When I attended Allen Hopkins Skins Billiards Championship in Atlantic City, NJ, it was announced at the players meeting that nobody would be able to rack the balls, and nobody would be able to dispute the rack. That's how the tournament proceeded. The referee racked the balls each time and the match began.
This is what needs to happen, and until it does, we will continue to have these conversations. :sorry:
I used to think the same thing. But the fact that pool is deemed to be malleable by promoters who just make up rules as they go along I think now that players should also have every right to exploit every possible advantage they can legally discover.
The spirit of the game has been one of cat and mouse between professionals who learn everything about how the balls react and the rules and the rules makers who seek to create an atmosphere that they think is fair to all but in the end proves not to be.
The US Open for example is a WPA sanctioned event. Yet, the promoters and TD feel that they have the right to and even feel obligated to jack around with the rules.
So why shouldn't the players respond with figuring out how to rack optimally?
If promoters and tournament directors are so concerned about it then why not have neutral rackers? Why not use template racks and thus every player has a 100% frozen rack to start with.
Oh wait then the players who put in 18 hour days on the break figuring out the frozen rack dynamics have an advantage over those who won't spend the time doing that.
I think if we really want the spirit of the game to be healthy we need to have a unified set of rules that are the same all over the world and every tournament everywhere should abide by those rules.
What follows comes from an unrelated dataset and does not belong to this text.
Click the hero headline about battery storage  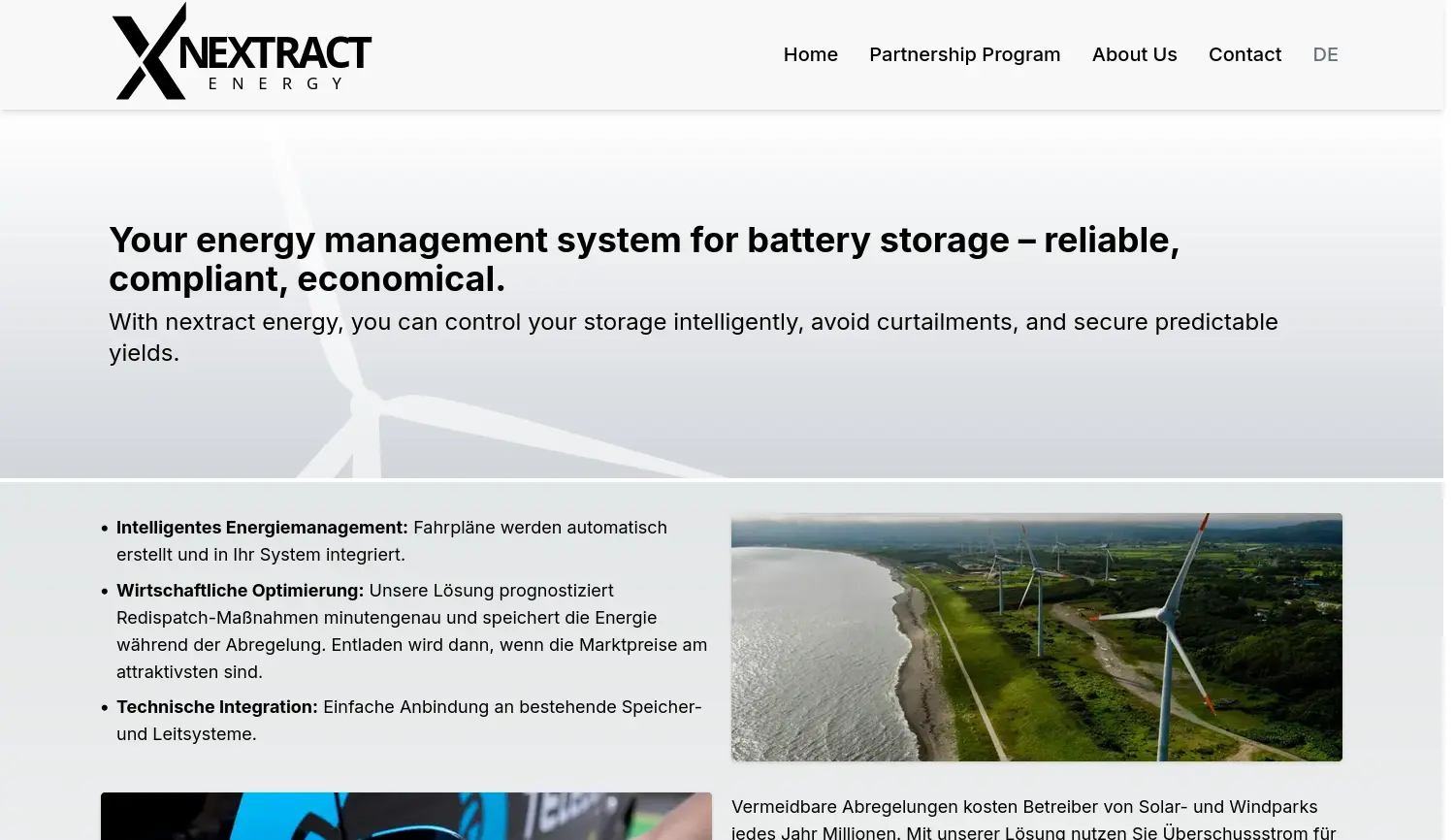click(643, 259)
We should start to act like a serious sport and then we can talk about what's really "cheating" and what's not.
Kind of unfair to tell a player who benefits from an ability to read gaps and break to his advantage that he isn't allowed to create gaps when you force him to rack for himself. To me racking for yourself is quite demeaning and it sets up the type of situation that we now have where players can be accused of rack rigging.
Efren said that he would observe the flukes that amateurs made randomly and then go to the table and figure out how to create the same shots on purpose. Why are players being called cheaters who essentially have taken what was random and made it deliberate?